How to Pitch Yourself Properly on a Job Interview

Without a doubt, the interview is the most nerve-wracking part of the job seeking process. Our hiring professionals — who interview literally thousands of candidates per year — share these top tips for making a great impression.

 

Look and act professional

This starts with your physical appearance: how you’re dressed and groomed. You’d be surprised how often we see people show up even for management positions dressed in a t-shirt and torn jeans, with ratty hair or loudly clanking jewelry. Guess who DIDN’T get the job!

 

Plan your outfit ahead of time, and make sure that it is clean, ironed and doesn’t need mending. Right before you go inside for your interview, check your hair, teeth and makeup.

 

Professional presentation is also about manners and body language. Smile, give a firm handshake and make confident eye contact. Don’t eat or take/make phone calls during the interviews (yes, this really happens). Try to stop nervous habits such as fidgeting or mumbling. And say thank-you for the interviewer’s time and consideration at the end of the interview.

 

Answer questions thoughtfully

The interviewer already knows what’s on your resume, so really doesn’t want to hear you just repeat that same information. We’re looking for a deeper understanding of your skills, experience and personality.

 

If asked about a particular skill, tell stories about how you used that skill in previous jobs to create successful outcomes. Focus your replies on how you can contribute to the company’s goals, not so much how working for them will benefit you.

 

If you have to stop and think before you answer a question, that’s perfectly fine. Don’t allow yourself to feel rushed.

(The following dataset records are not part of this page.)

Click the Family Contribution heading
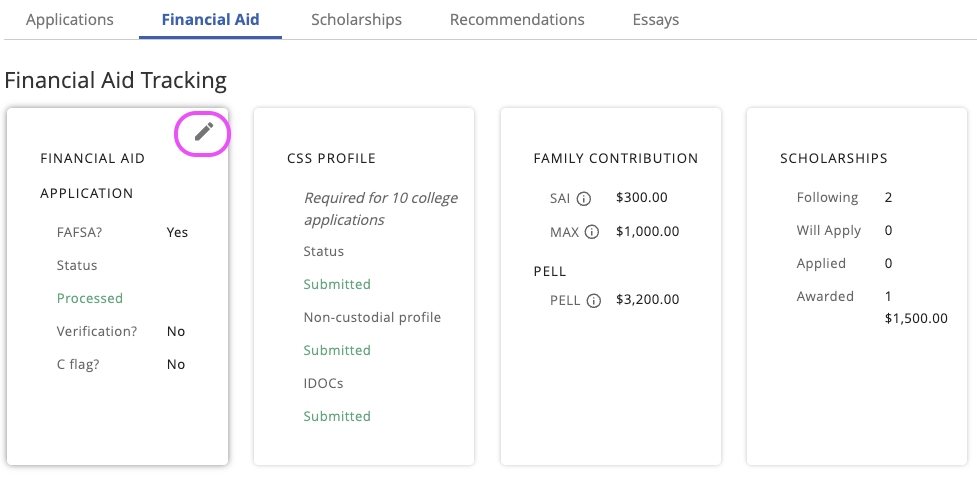The height and width of the screenshot is (477, 977). pyautogui.click(x=616, y=158)
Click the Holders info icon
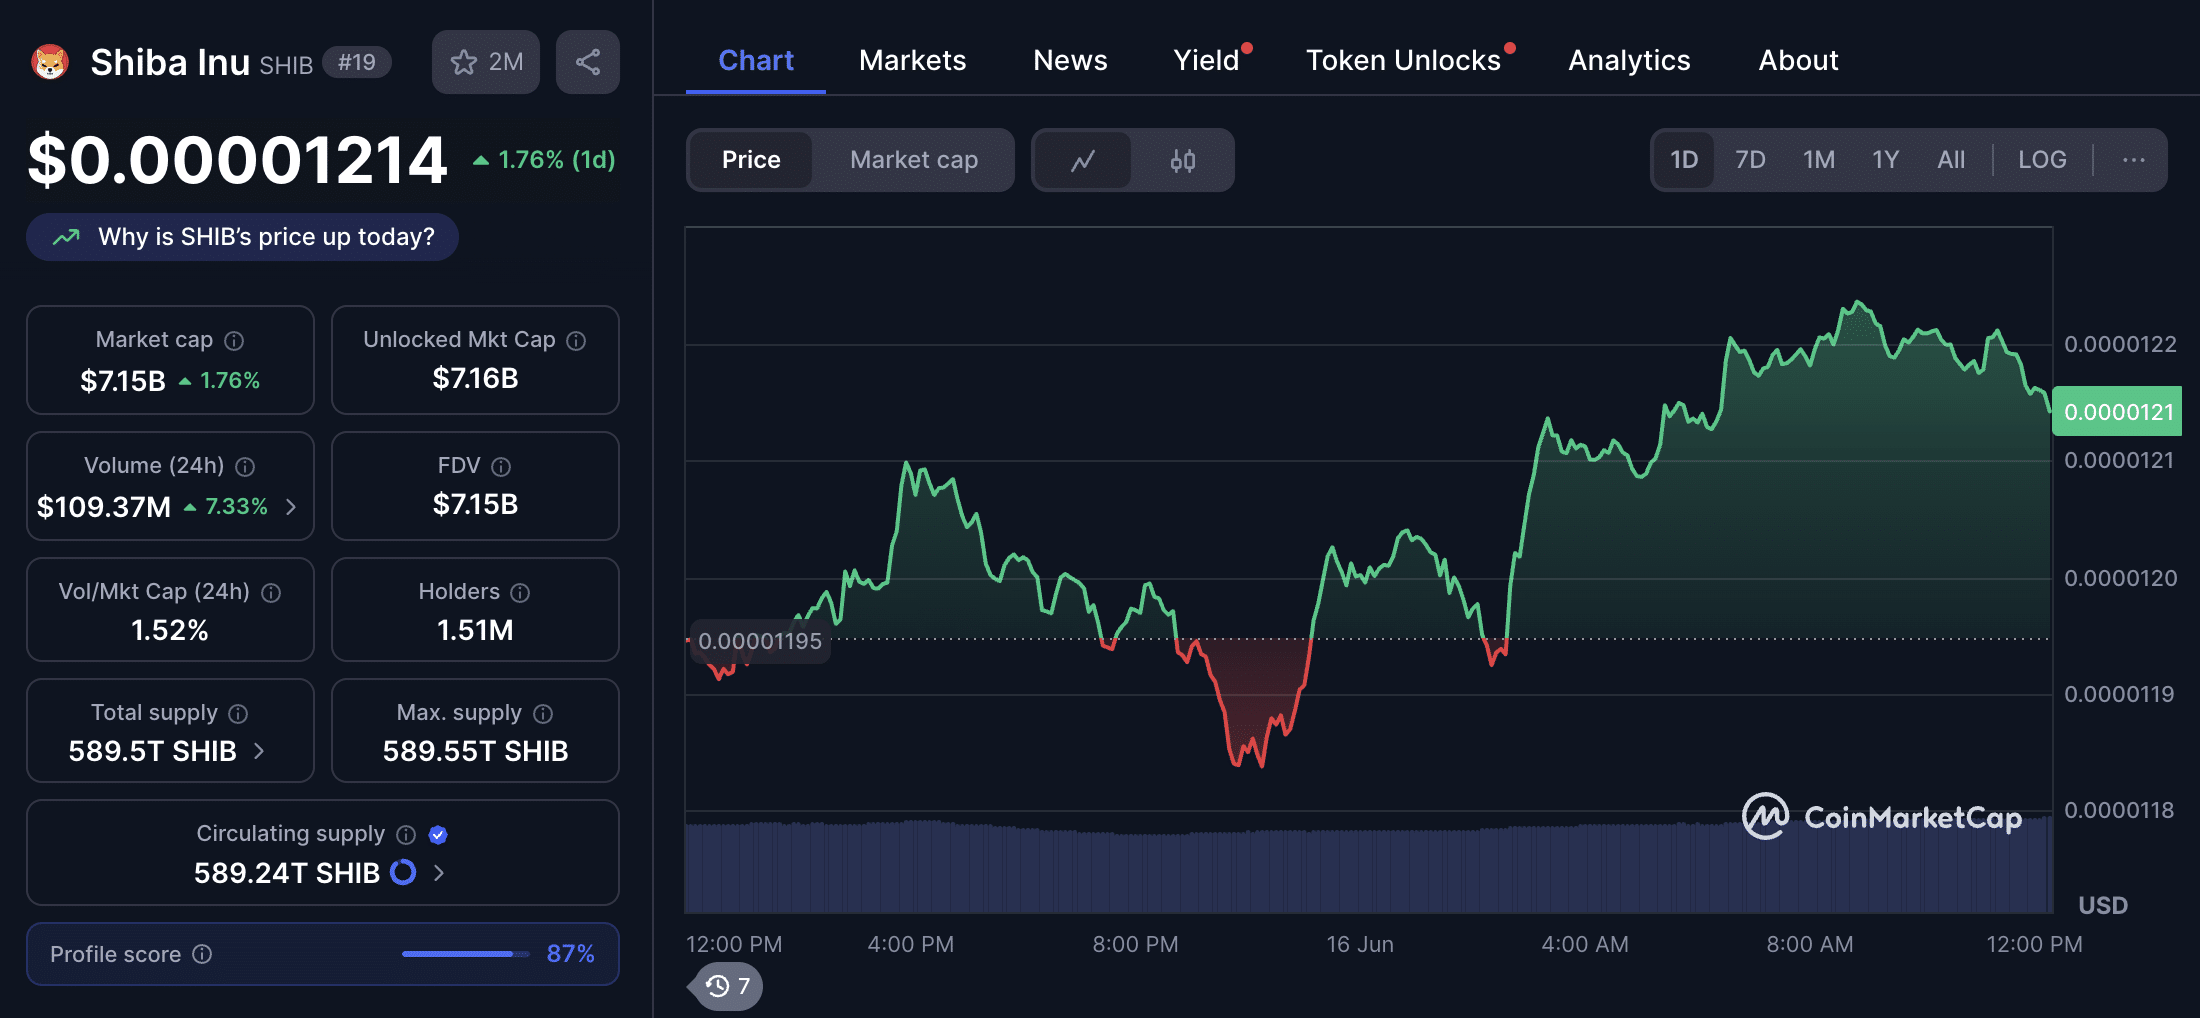The image size is (2200, 1018). [x=520, y=593]
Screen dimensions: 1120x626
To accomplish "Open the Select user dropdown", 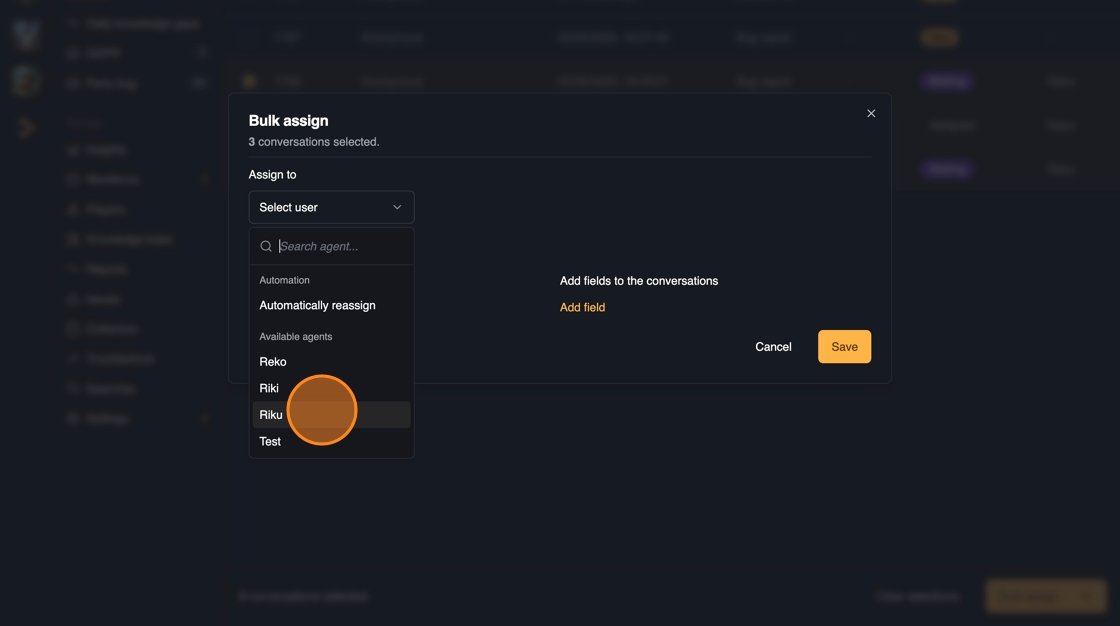I will (x=331, y=207).
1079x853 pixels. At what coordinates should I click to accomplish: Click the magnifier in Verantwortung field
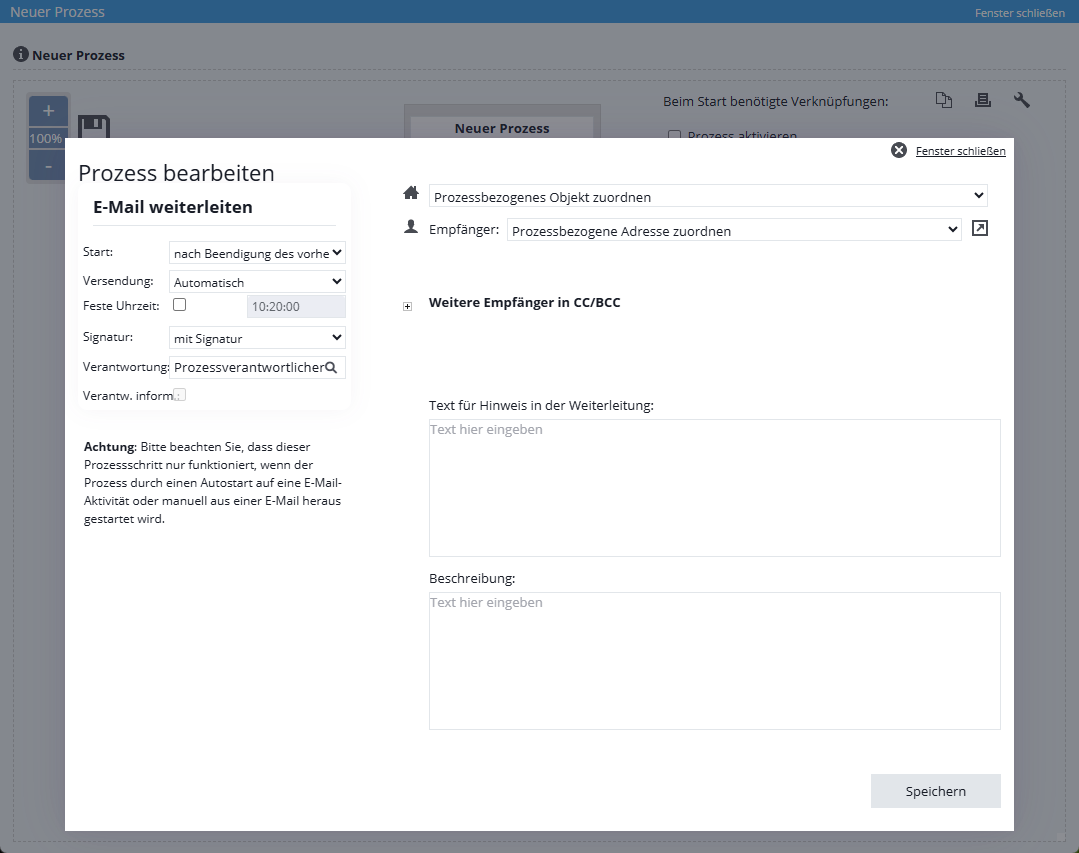pyautogui.click(x=332, y=368)
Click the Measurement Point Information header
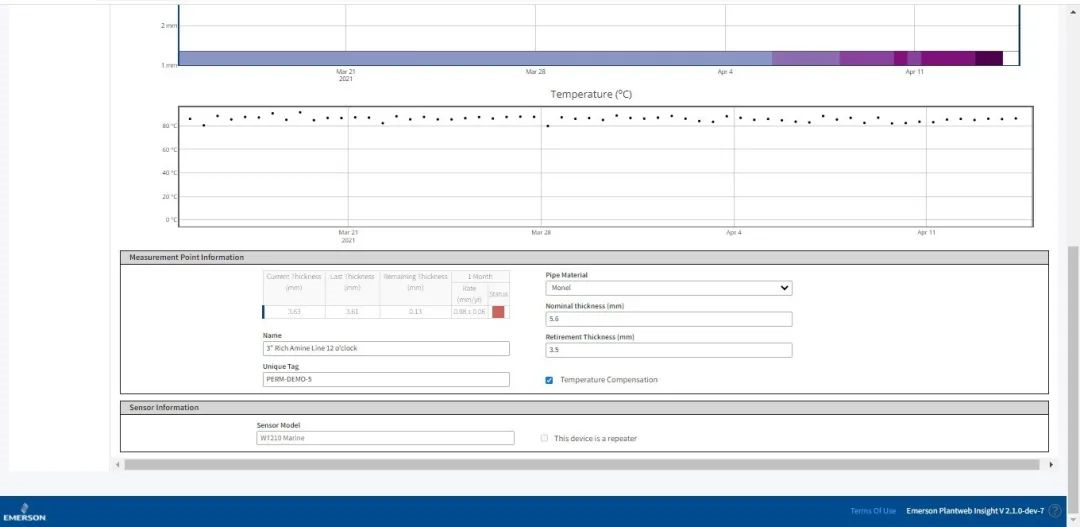 [x=186, y=257]
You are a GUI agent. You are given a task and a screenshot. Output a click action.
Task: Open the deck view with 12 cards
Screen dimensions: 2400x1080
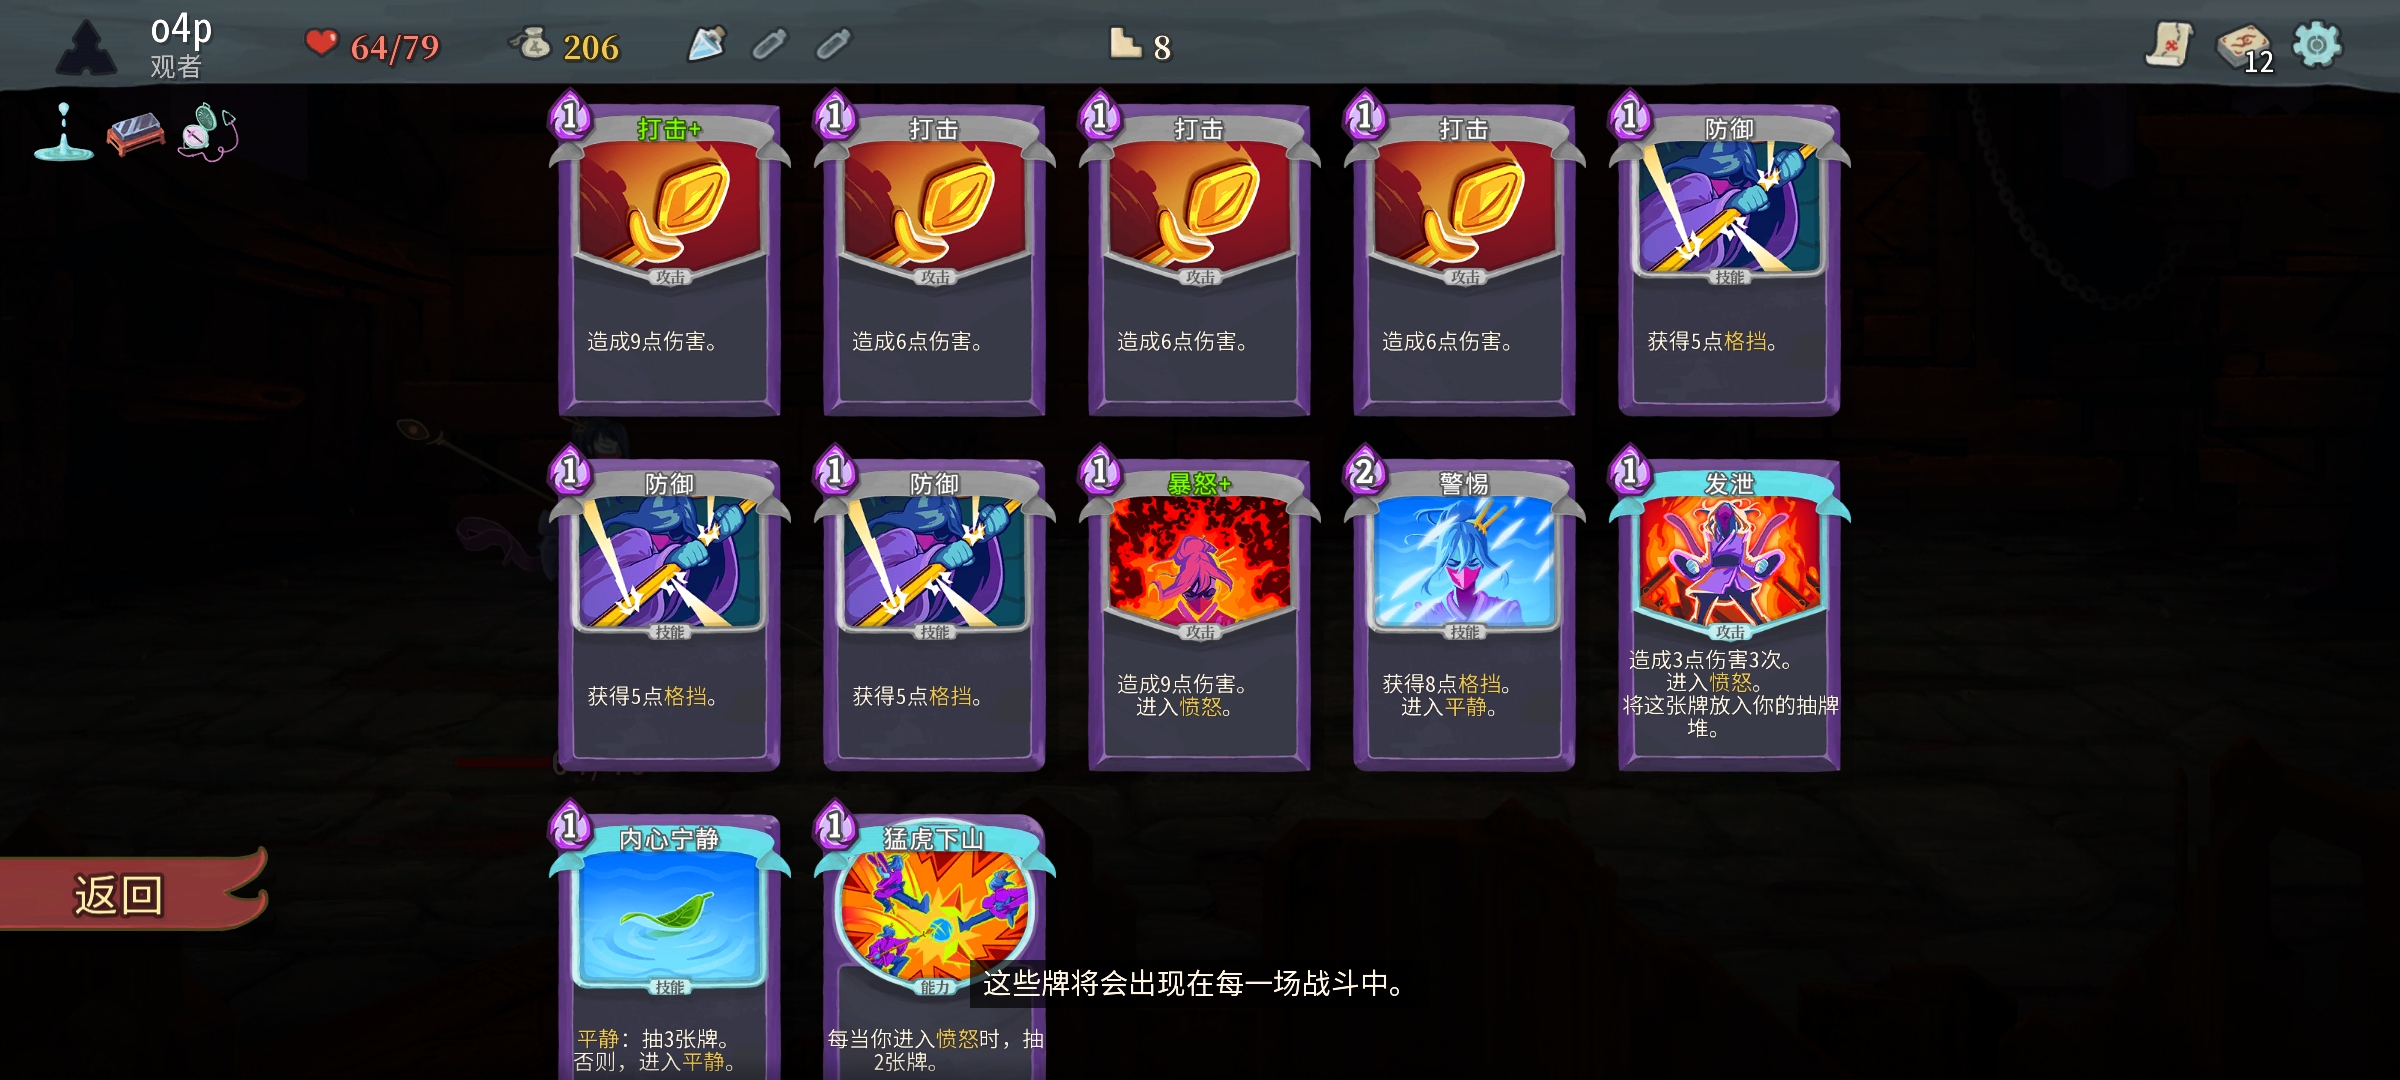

We love to get clear, sincere responses, so take the time to think through what you want to say.

 

Interview the interviewer

The interview should be a two-way street — you need to find out whether you want to work there just as much as they need to find out whether you will meet their needs as an employee. You can ask about the corporate culture, what are the biggest challenges and rewards of working there, the possibilities for advancement, and so on.

 

Definitely research the company beforehand so that your questions and comments seem knowledgeable. (We’ve had candidates who even forgot what job they were applying for!) Look over their website and social media pages for information about their brand image, products/services and place in their industry.

 

Still nervous? Practice these stress-busting techniques

As any stage performer knows, rehearsal will help you show yourself at your best on the big day. Search the internet for common interview questions and plan how you would answer them. Practice with a friend playing the role of the interviewer; they can point out things you weren’t even aware of.

 

Most importantly, don’t take it too seriously. It’s just one interview, after all. Even if you fail, there will be plenty more in the future. And the experience will help you be more calm and confident next time.

 

Remember, not getting this job could be not your fault. You could do everything right, and someone else just had more of the qualifications the employer was looking for. So don’t beat yourself up. When the job is meant to be, you’ll get it. So go into that interview room (or Zoom) and go for it!